For many in the LGBTI+ community equality, in some form, might be closer. But for many gay, lesbian and trans Australians, equality seems as far away as ever.

Rejection, mental illness and violence are just some of the issues which mar the LGBTQ+ experience for many Australians. Soon they may be able to marry but things are still far from equal.



Brisbane Youth Service says more than 20 per cent of the people it helps each year were LGBTQ+, but warns it could be much higher because Australian homeless shelters aren’t required to vet whether their client identify as LGBTQ+.

Overseas the numbers are just as scary. In the US, although queer youth only make  10 per cent of the under 18 population, they comprise 40 per cent of homeless young people.

Conditions for transgender youth appear to be the most difficult, with 20 per cent of transgender adults in their 30s reporting having been homeless at some point in their lives.



For many LGBTQ identifying Australians, simply existing and presenting in a way which honors their idenity incites rejection and violence.

The Anti-Violence Project (AVP), a victims’ advocacy group, said domestic violence affects 1 in 3 LGBTI people, a similar rate to non-LGBTI women.

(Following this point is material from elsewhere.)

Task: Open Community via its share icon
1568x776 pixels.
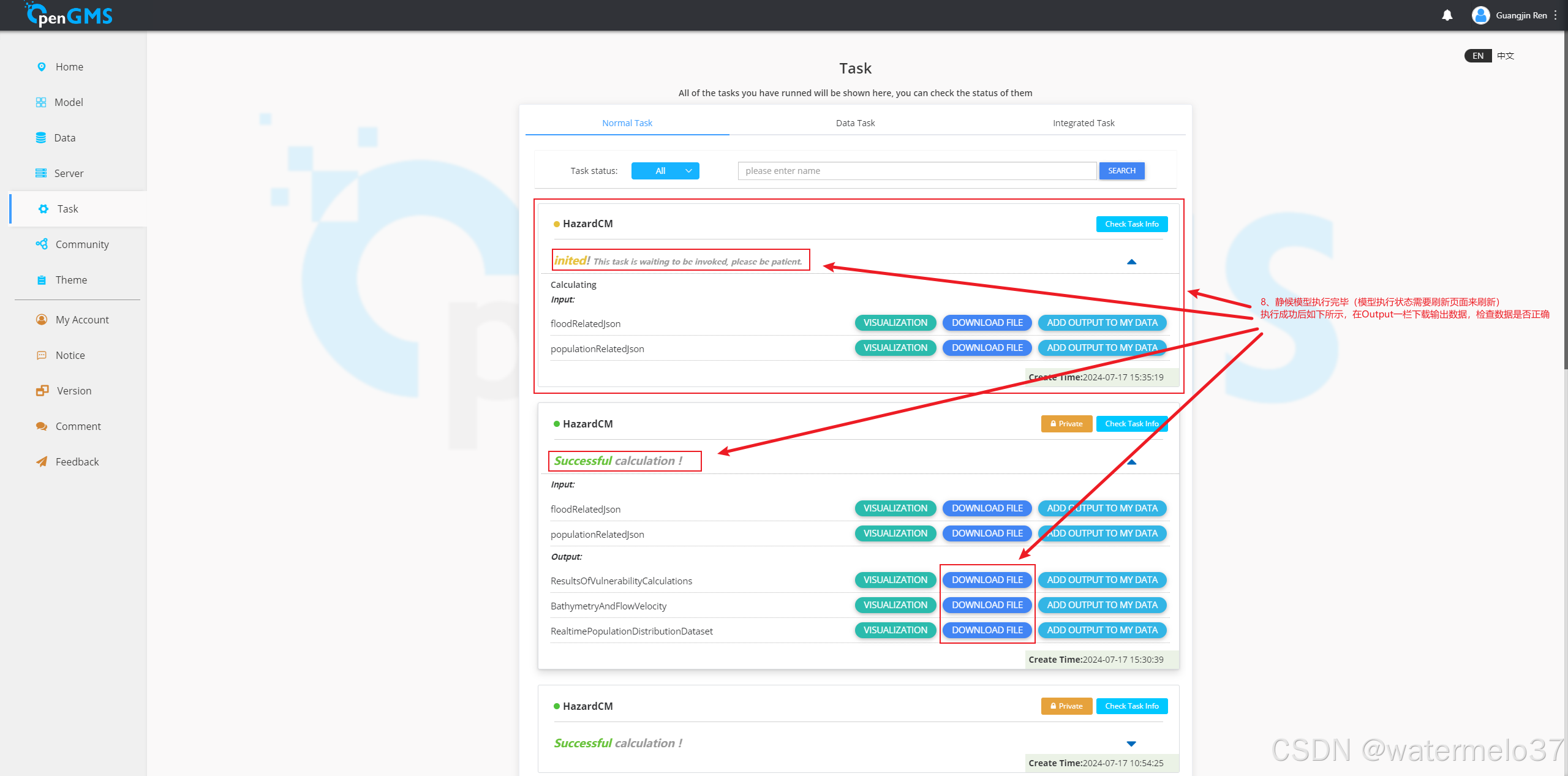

However, the stigma attached to homosexuality, transgender or intersex identity often prevents victims from seeking support.

“LGBTI people face enormous levels of violence in the family home, whether from their parents or their partners.” activist Senthorun Sunil Raj told ABC News last year.

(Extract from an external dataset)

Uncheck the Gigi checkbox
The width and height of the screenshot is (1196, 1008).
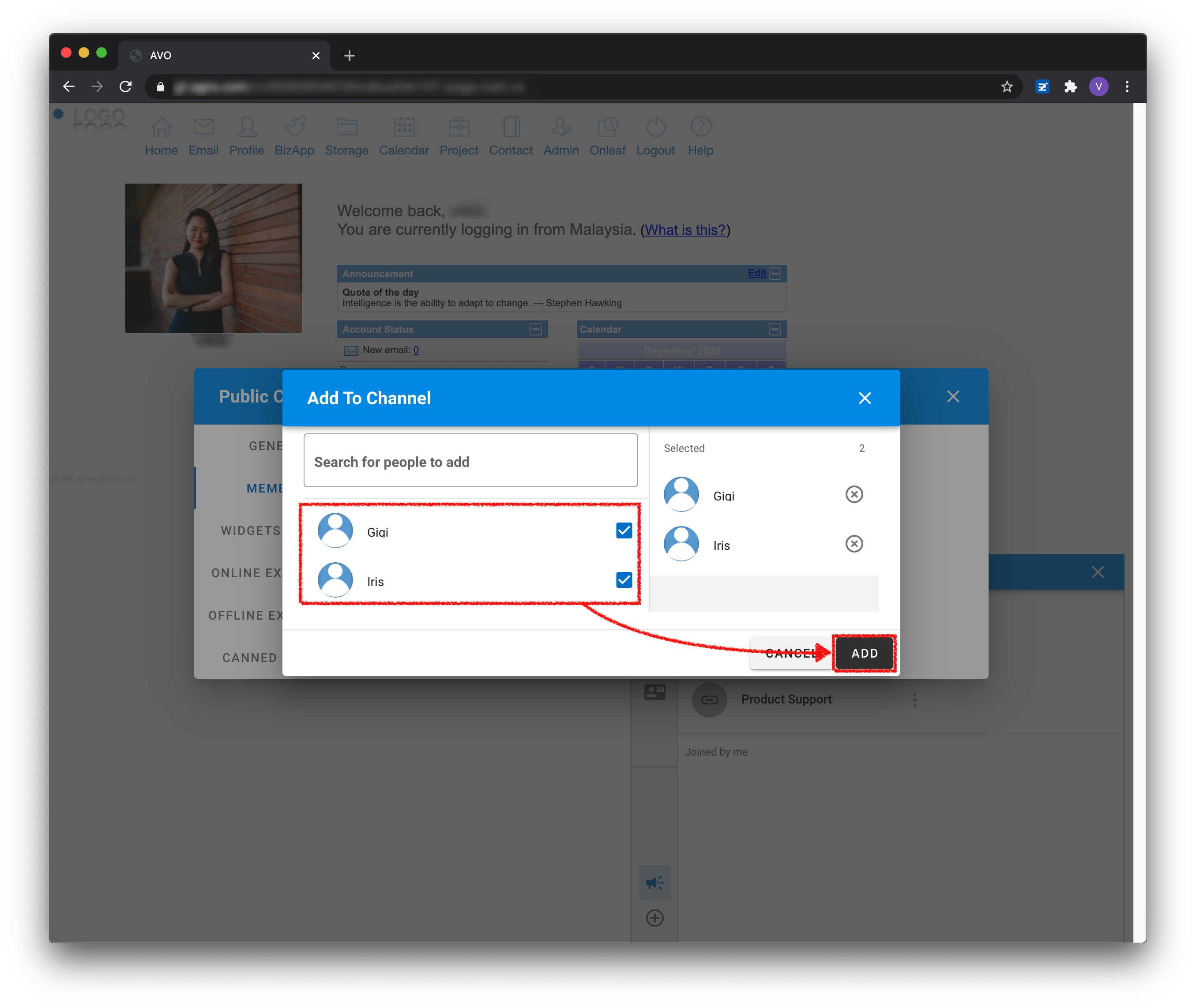(x=624, y=531)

“For example, someone subject to abuse or battery from their partner may fear disclosing that to others if they haven’t been public about their sexual orientation before.

“This limits their access to services and support networks.”

Findings from the Australian Research Centre in Sex, Health and Society, La Trobe University conducted in 2014 discovered 61 percent of LGBTQ+ young people report experiencing verbal homophobic abuse, while a further 18 percent had endured homophobia driven physical violence.

Additionally, it was discovered transgender people experienced significantly higher rates of non-physical and physical abuse compared with lesbians and gay men.



 For many trans people, gender reassignment – or gender confirmation – surgery acts as a sort of finish line in terms of their physical transition.

For one thing, the surgeries are not fully covered by Medicare, which for many, leaves the option out of reach altogether.

For those lucky enough to be able to shell out thousands for hormones and surgery, they must also obtain a statement from a registered medical practitioner or psychologist to correct their sex on Medicare. This acts as a strange sort of ‘permission’.

Another common complaint from trans Australians is the entrenched discrimination in documentation laws, which they say is leading to “forced sterilisation” for many trans people.

In Victoria, someone who is biologically female must undergo a full hysterectomy in order to have their birth certificate changed to male.

Many people feel they do not require radical surgery to live as their affirmed gender and want the laws changed to make it easier for trans people to be themselves.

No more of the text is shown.